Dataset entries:
Start of Block

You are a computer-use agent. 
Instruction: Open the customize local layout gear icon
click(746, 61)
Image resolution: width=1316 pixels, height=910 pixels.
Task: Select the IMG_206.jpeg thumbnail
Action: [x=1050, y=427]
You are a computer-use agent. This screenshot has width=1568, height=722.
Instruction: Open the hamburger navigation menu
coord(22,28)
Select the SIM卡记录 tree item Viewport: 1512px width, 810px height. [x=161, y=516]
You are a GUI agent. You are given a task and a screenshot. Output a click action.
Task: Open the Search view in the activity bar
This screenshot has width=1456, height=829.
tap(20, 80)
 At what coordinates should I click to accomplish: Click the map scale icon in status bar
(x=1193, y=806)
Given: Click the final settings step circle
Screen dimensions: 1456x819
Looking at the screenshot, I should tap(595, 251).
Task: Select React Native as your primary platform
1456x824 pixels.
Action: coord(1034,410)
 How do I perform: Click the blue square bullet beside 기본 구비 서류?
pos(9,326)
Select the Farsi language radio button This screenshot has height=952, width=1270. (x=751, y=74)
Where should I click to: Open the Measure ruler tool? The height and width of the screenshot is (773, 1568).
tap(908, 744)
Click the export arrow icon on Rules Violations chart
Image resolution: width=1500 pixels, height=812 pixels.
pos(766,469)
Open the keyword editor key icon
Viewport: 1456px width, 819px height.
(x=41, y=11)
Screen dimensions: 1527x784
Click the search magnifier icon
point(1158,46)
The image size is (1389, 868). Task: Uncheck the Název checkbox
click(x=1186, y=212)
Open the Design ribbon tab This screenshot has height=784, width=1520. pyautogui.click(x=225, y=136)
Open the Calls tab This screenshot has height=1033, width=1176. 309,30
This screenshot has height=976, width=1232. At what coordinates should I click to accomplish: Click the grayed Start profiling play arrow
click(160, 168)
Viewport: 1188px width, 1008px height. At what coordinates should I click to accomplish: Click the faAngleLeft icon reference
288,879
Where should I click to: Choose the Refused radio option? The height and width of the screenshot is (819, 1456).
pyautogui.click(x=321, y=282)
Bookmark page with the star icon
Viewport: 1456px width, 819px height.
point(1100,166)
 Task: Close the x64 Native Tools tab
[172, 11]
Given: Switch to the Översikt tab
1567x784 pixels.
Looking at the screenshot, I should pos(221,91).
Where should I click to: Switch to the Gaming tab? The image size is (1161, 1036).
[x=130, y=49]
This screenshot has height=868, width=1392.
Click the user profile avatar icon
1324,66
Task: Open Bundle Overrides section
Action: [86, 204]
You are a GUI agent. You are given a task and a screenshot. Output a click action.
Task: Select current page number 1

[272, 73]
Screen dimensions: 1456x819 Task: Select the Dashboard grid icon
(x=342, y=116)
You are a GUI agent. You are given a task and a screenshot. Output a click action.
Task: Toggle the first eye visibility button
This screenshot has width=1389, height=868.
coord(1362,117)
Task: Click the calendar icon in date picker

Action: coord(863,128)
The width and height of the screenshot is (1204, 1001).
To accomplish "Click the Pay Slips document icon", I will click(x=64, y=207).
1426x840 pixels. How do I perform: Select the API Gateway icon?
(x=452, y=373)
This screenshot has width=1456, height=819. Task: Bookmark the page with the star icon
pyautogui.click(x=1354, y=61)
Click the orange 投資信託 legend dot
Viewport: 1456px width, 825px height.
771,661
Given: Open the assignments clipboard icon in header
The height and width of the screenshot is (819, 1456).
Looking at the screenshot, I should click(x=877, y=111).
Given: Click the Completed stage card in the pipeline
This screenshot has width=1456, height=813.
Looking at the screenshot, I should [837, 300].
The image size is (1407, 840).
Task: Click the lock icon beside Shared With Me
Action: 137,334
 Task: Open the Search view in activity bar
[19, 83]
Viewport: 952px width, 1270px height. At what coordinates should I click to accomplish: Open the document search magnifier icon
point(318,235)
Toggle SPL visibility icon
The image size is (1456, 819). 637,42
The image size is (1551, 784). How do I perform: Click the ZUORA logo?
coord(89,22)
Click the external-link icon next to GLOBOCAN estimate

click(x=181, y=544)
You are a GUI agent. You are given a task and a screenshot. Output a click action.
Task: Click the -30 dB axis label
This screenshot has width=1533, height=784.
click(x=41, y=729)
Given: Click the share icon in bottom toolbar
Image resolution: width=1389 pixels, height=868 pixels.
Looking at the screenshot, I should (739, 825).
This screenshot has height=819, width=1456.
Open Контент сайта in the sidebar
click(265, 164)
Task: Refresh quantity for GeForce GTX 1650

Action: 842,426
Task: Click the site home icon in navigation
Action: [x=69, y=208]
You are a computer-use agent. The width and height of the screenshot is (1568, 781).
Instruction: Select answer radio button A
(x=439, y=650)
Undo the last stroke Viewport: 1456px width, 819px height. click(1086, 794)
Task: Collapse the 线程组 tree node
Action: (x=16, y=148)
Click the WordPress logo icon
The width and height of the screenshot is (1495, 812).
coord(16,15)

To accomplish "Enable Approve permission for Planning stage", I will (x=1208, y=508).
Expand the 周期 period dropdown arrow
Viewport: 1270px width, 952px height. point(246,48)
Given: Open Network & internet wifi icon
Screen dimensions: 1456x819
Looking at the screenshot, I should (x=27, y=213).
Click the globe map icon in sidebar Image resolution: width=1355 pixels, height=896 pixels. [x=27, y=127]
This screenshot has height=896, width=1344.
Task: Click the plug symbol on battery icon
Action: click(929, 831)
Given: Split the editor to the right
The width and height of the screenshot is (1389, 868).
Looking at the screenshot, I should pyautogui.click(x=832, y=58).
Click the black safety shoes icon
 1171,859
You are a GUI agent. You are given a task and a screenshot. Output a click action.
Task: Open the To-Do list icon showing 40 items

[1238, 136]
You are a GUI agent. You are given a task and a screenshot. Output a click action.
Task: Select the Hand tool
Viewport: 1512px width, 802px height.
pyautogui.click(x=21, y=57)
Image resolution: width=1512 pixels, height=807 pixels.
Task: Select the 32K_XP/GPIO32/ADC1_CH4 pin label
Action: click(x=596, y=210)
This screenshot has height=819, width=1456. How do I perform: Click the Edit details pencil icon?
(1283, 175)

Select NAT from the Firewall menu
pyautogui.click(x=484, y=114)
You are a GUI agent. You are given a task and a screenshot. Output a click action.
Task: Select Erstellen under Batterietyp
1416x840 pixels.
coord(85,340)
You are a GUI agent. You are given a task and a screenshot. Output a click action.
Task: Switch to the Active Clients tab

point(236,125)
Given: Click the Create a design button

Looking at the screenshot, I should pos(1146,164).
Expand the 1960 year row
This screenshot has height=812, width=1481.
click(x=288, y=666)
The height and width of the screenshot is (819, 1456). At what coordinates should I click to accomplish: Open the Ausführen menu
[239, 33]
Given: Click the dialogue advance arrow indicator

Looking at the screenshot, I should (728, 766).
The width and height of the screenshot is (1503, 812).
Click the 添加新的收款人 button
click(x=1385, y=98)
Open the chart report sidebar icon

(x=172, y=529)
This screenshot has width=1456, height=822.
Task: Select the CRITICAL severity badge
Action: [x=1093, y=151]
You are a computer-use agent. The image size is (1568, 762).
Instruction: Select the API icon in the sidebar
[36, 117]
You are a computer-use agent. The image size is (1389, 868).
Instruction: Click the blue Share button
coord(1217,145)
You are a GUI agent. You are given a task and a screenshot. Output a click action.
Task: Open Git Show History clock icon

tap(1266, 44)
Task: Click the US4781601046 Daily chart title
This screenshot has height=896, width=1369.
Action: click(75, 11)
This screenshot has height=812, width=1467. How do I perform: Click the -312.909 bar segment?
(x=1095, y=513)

End of Block

WORK ORDER =>
Return the data exactly. Include every record.

RESPONSE TO THE TASK =>
You are a computer-use agent. 
Instruction: Open the customize local layout gear icon
click(746, 61)
Image resolution: width=1316 pixels, height=910 pixels.
Task: Select the IMG_206.jpeg thumbnail
Action: [x=1050, y=427]
You are a computer-use agent. This screenshot has width=1568, height=722.
Instruction: Open the hamburger navigation menu
coord(22,28)
Select the SIM卡记录 tree item Viewport: 1512px width, 810px height. [x=161, y=516]
You are a GUI agent. You are given a task and a screenshot. Output a click action.
Task: Open the Search view in the activity bar
This screenshot has width=1456, height=829.
tap(20, 80)
 At what coordinates should I click to accomplish: Click the map scale icon in status bar
(x=1193, y=806)
Given: Click the final settings step circle
Screen dimensions: 1456x819
Looking at the screenshot, I should tap(595, 251).
Task: Select React Native as your primary platform
1456x824 pixels.
Action: coord(1034,410)
 How do I perform: Click the blue square bullet beside 기본 구비 서류?
pos(9,326)
Select the Farsi language radio button This screenshot has height=952, width=1270. (x=751, y=74)
Where should I click to: Open the Measure ruler tool? The height and width of the screenshot is (773, 1568).
tap(908, 744)
Click the export arrow icon on Rules Violations chart
Image resolution: width=1500 pixels, height=812 pixels.
pos(766,469)
Open the keyword editor key icon
Viewport: 1456px width, 819px height.
(x=41, y=11)
Screen dimensions: 1527x784
Click the search magnifier icon
point(1158,46)
The image size is (1389, 868). Task: Uncheck the Název checkbox
click(x=1186, y=212)
Open the Design ribbon tab This screenshot has height=784, width=1520. pyautogui.click(x=225, y=136)
Open the Calls tab This screenshot has height=1033, width=1176. 309,30
This screenshot has height=976, width=1232. At what coordinates should I click to accomplish: Click the grayed Start profiling play arrow
click(160, 168)
Viewport: 1188px width, 1008px height. At what coordinates should I click to accomplish: Click the faAngleLeft icon reference
288,879
Where should I click to: Choose the Refused radio option? The height and width of the screenshot is (819, 1456).
pyautogui.click(x=321, y=282)
Bookmark page with the star icon
Viewport: 1456px width, 819px height.
point(1100,166)
 Task: Close the x64 Native Tools tab
[172, 11]
Given: Switch to the Översikt tab
1567x784 pixels.
Looking at the screenshot, I should pos(221,91).
Where should I click to: Switch to the Gaming tab? The image size is (1161, 1036).
[x=130, y=49]
This screenshot has height=868, width=1392.
Click the user profile avatar icon
1324,66
Task: Open Bundle Overrides section
Action: [86, 204]
You are a GUI agent. You are given a task and a screenshot. Output a click action.
Task: Select current page number 1

[272, 73]
Screen dimensions: 1456x819 Task: Select the Dashboard grid icon
(x=342, y=116)
You are a GUI agent. You are given a task and a screenshot. Output a click action.
Task: Toggle the first eye visibility button
This screenshot has width=1389, height=868.
coord(1362,117)
Task: Click the calendar icon in date picker

Action: coord(863,128)
The width and height of the screenshot is (1204, 1001).
To accomplish "Click the Pay Slips document icon", I will click(x=64, y=207).
1426x840 pixels. How do I perform: Select the API Gateway icon?
(x=452, y=373)
This screenshot has width=1456, height=819. Task: Bookmark the page with the star icon
pyautogui.click(x=1354, y=61)
Click the orange 投資信託 legend dot
Viewport: 1456px width, 825px height.
771,661
Given: Open the assignments clipboard icon in header
The height and width of the screenshot is (819, 1456).
Looking at the screenshot, I should click(x=877, y=111).
Given: Click the Completed stage card in the pipeline
This screenshot has width=1456, height=813.
Looking at the screenshot, I should [837, 300].
The image size is (1407, 840).
Task: Click the lock icon beside Shared With Me
Action: 137,334
 Task: Open the Search view in activity bar
[19, 83]
Viewport: 952px width, 1270px height. At what coordinates should I click to accomplish: Open the document search magnifier icon
point(318,235)
Toggle SPL visibility icon
The image size is (1456, 819). 637,42
The image size is (1551, 784). How do I perform: Click the ZUORA logo?
coord(89,22)
Click the external-link icon next to GLOBOCAN estimate

click(x=181, y=544)
You are a GUI agent. You are given a task and a screenshot. Output a click action.
Task: Click the -30 dB axis label
This screenshot has width=1533, height=784.
click(x=41, y=729)
Given: Click the share icon in bottom toolbar
Image resolution: width=1389 pixels, height=868 pixels.
Looking at the screenshot, I should (739, 825).
This screenshot has height=819, width=1456.
Open Контент сайта in the sidebar
click(265, 164)
Task: Refresh quantity for GeForce GTX 1650

Action: 842,426
Task: Click the site home icon in navigation
Action: [x=69, y=208]
You are a computer-use agent. The width and height of the screenshot is (1568, 781).
Instruction: Select answer radio button A
(x=439, y=650)
Undo the last stroke Viewport: 1456px width, 819px height. click(1086, 794)
Task: Collapse the 线程组 tree node
Action: (x=16, y=148)
Click the WordPress logo icon
The width and height of the screenshot is (1495, 812).
coord(16,15)

To accomplish "Enable Approve permission for Planning stage", I will (x=1208, y=508).
Expand the 周期 period dropdown arrow
Viewport: 1270px width, 952px height. point(246,48)
Given: Open Network & internet wifi icon
Screen dimensions: 1456x819
Looking at the screenshot, I should (x=27, y=213).
Click the globe map icon in sidebar Image resolution: width=1355 pixels, height=896 pixels. [x=27, y=127]
This screenshot has height=896, width=1344.
Task: Click the plug symbol on battery icon
Action: click(929, 831)
Given: Split the editor to the right
The width and height of the screenshot is (1389, 868).
Looking at the screenshot, I should pyautogui.click(x=832, y=58).
Click the black safety shoes icon
 1171,859
You are a GUI agent. You are given a task and a screenshot. Output a click action.
Task: Open the To-Do list icon showing 40 items

[1238, 136]
You are a GUI agent. You are given a task and a screenshot. Output a click action.
Task: Select the Hand tool
Viewport: 1512px width, 802px height.
pyautogui.click(x=21, y=57)
Image resolution: width=1512 pixels, height=807 pixels.
Task: Select the 32K_XP/GPIO32/ADC1_CH4 pin label
Action: click(x=596, y=210)
This screenshot has height=819, width=1456. How do I perform: Click the Edit details pencil icon?
(1283, 175)

Select NAT from the Firewall menu
pyautogui.click(x=484, y=114)
You are a GUI agent. You are given a task and a screenshot. Output a click action.
Task: Select Erstellen under Batterietyp
1416x840 pixels.
coord(85,340)
You are a GUI agent. You are given a task and a screenshot. Output a click action.
Task: Switch to the Active Clients tab

point(236,125)
Given: Click the Create a design button

Looking at the screenshot, I should pos(1146,164).
Expand the 1960 year row
This screenshot has height=812, width=1481.
click(x=288, y=666)
The height and width of the screenshot is (819, 1456). At what coordinates should I click to accomplish: Open the Ausführen menu
[239, 33]
Given: Click the dialogue advance arrow indicator

Looking at the screenshot, I should (728, 766).
The width and height of the screenshot is (1503, 812).
Click the 添加新的收款人 button
click(x=1385, y=98)
Open the chart report sidebar icon

(x=172, y=529)
This screenshot has width=1456, height=822.
Task: Select the CRITICAL severity badge
Action: [x=1093, y=151]
You are a computer-use agent. The image size is (1568, 762).
Instruction: Select the API icon in the sidebar
[36, 117]
You are a computer-use agent. The image size is (1389, 868).
Instruction: Click the blue Share button
coord(1217,145)
You are a GUI agent. You are given a task and a screenshot. Output a click action.
Task: Open Git Show History clock icon

tap(1266, 44)
Task: Click the US4781601046 Daily chart title
This screenshot has height=896, width=1369.
Action: click(75, 11)
This screenshot has height=812, width=1467. How do I perform: Click the -312.909 bar segment?
(x=1095, y=513)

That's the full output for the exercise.